We know that if we XOR ( A XOR B ) with A, we get B. So let’s say A XOR B is “Dk52m6WZw@s6w0dIZh@2m5a” (the weird text), where B is the flag, and A is 05U. So Cyberchef!
That was easy
Phase 3
Phase 3 has a similar input code. But the while loop this time is totally different. Moreover, 2 more functions are being called in the while loop.
They both have multiple if-else checks and do some operations based on the input. At first glance, it all looks complex and time-taking. So we can try a simpler approach: Brute Force. We know that each character of the flag can be only from a limited set of characters. So we try and put each character in the flag and check if it satisfies the requirements.
We recreate the func3_1 and func3_2 and do the same operations as in the while loop. If the final string satisfies the comparison in line 21, we have found the flag. We do this check character by character to make it easier. Here’s a python script for it:
s="\"_9~Jb0!=A`G!06qfc8\'_20uf6`2%7"
l=len(s)
flag='ABCDEFGHIJKLMNOPQRSTUVWXYZabcdefghijklmnopqrstuvwxyz0123456789_'
def func31(c):
temp=''
if '@'<c and c<'[':
c=chr(ord(c)-13)
if c<'A':
temp=bytes.fromhex('1a').decode()
else:
temp=bytes.fromhex('00').decode()
c=chr(ord(c)+ord(temp))
if '`'<c and c<'{':
c=chr(ord(c)-13)
if c<'a':
temp=bytes.fromhex('1a').decode()
else:
temp=bytes.fromhex('00').decode()
c=chr(ord(temp)+ord(c))
return c
def func32(c):
temp=''
if ' '<c and c!=bytes.fromhex('7f').decode():
c=chr(ord(c)-47)
if c<'!':
temp='^'
else:
temp=bytes.fromhex('00').decode()
c=chr(ord(c)+ord(temp))
return c
for i in range(l):
for j in flag:
temp=func31(j)
temp=func32(temp)
if temp==s[i]:
print(j,end='')
break
But we are not reversing anything here. The reversing path is a bit complex. And the most important tool would be: ASCII Table: https://asciitable.com
At first, we take a look at the while loop. In simple terms, it iterates over each character of the flag, passes the character to the 2 functions, and the resulting string is then compared with a pre-defined string. func3_1 takes a character and does some if checks on it. Comparing everything with the ASCII table, we get:
If character is upper case:
Subtract 13 from it's ASCII value - 1A.
If the resulting character is less than "A":
Add 26 to it's ASCII value - 2A.
If character is lower case:
Subtract 13 from it's ASCII value - 1a.
If the resulting character is less than "a":
Add 26 to it's ASCII value - 2a.
It’s simple, right? Now let’s reverse it! The minimum and maximum possible character codes which don’t satisfy 2A are 78 and 90. So they will only undergo subtraction of 13 from their ASCII code. In a similar way, I did the rest:
If 65 <= character code <= 77:
Add 13
If 78 <= character code <= 90:
Subtract 13
If 97 <= character code <= 109:
Add 13
If 110 <= character code <= 122:
Subtract 13
For func3_2, here’s my reversal:
Add 0x2F
If character > "^":
Subtract 94
Final code: (I was lazy to open VM and execute python script so I did it in browser using javascript)

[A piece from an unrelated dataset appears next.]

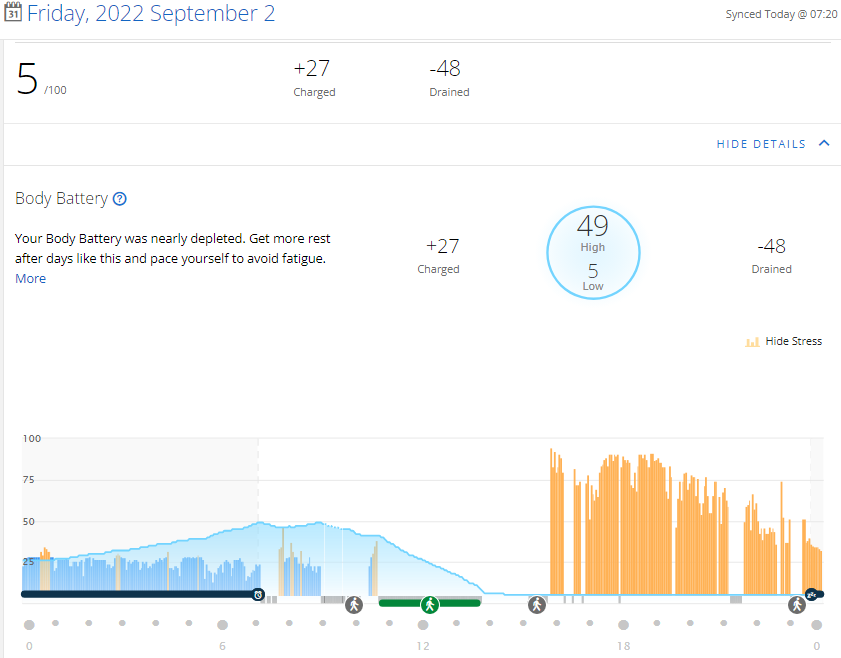The height and width of the screenshot is (658, 841).
Task: Click HIDE DETAILS text
Action: [761, 144]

let a = "\"_9~Jb0!=A`G!06qfc8\'_20uf6`2%7"
let finalString = '';
a.split('').forEach(string => {
if ( string >= '^') {
string = String.fromCharCode(string.charCodeAt(0)-94)
}
finalString += String.fromCharCode(string.charCodeAt(0) + 0x2f);
})
a = finalString;
finalString = '';
a.split('').forEach(string => {
let b= 0;
if ( string.charCodeAt(0) <= 77 && string.charCodeAt(0) >= 65 ) { b=-13 }
if ( string.charCodeAt(0) <= 90 && string.charCodeAt(0) >= 78 ) { b=13 }
if ( string.charCodeAt(0) <= 109 && string.charCodeAt(0) >= 97 ) { b=-13 }
if ( string.charCodeAt(0) <= 122 && string.charCodeAt(0) >= 110 ) { b=13 }
finalString += String.fromCharCode(string.charCodeAt(0) - b);
})
Running this we get the flag! And that’s it for this writeup… Happy Reversing!